Central Africa, 2006 and Penn is ex-special forces and part of a tight-knit security team guarding western aid workers, including his own girlfriend, a French doctor helping the locals while multi-national companies search for oil on the dark continent. There’s high-level political interest and millions of dollars at stake and as the story unfolds, it turns out that Penn and his crew are running two contracts simultaneously: one for protection, the other something else entirely.

You’ll get no plot spoilers from me, but I will tell you Penn is forced to leave suddenly after events spiral …

Fast forward to the present day and all but two of the group are dead and an attempt is made on Penn’s own life by a mysterious trio of militia men, armed with distinctive weaponry.
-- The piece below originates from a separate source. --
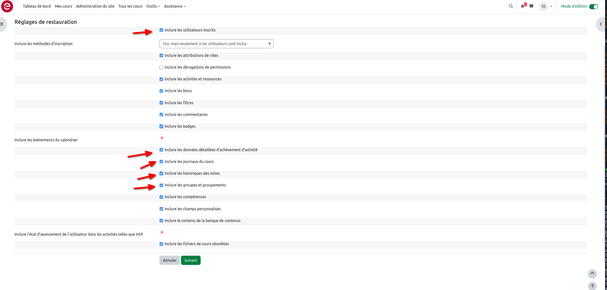This screenshot has width=607, height=290.
Task: Expand the Outils menu
Action: coord(153,6)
As Penn’s grip on reality begins to slip – too many blows to the head and some serious post-trauma issues, both mental and physical – the story moves to London and Barcelona.

Featuring Javier Bardem and Ray Winstone, this is run-of-the-mill stuff, really. A bit like Liam Neeson’s “Run All Night” it’s a diverting couple of hours, but there’s nothing new or particularly original about the plot and I didn’t care enough about any of the characters apart from Winstone’s: a cockney arms dealer with an ear for a good one-liner.

If you like beefcake, you’re in for a treat. While Sean Penn’s face looks a lot like a brown paper bag that’s been scrunched up really tightly before being laid flat again, his body is that of a twenty-something Olympian. He is seriously cut in this movie with arms like Popeye and a waist that Marie Antoinette would’ve been proud of. He actually looks ridiculous. For a man suffering from PTSD who’s barely able to keep his life together, how he finds time to go to the gym for four or five hours a day in the Congo is beyond me. The veins are popping out of his arms in most scenes and it’s all a bit disturbing if you ask me.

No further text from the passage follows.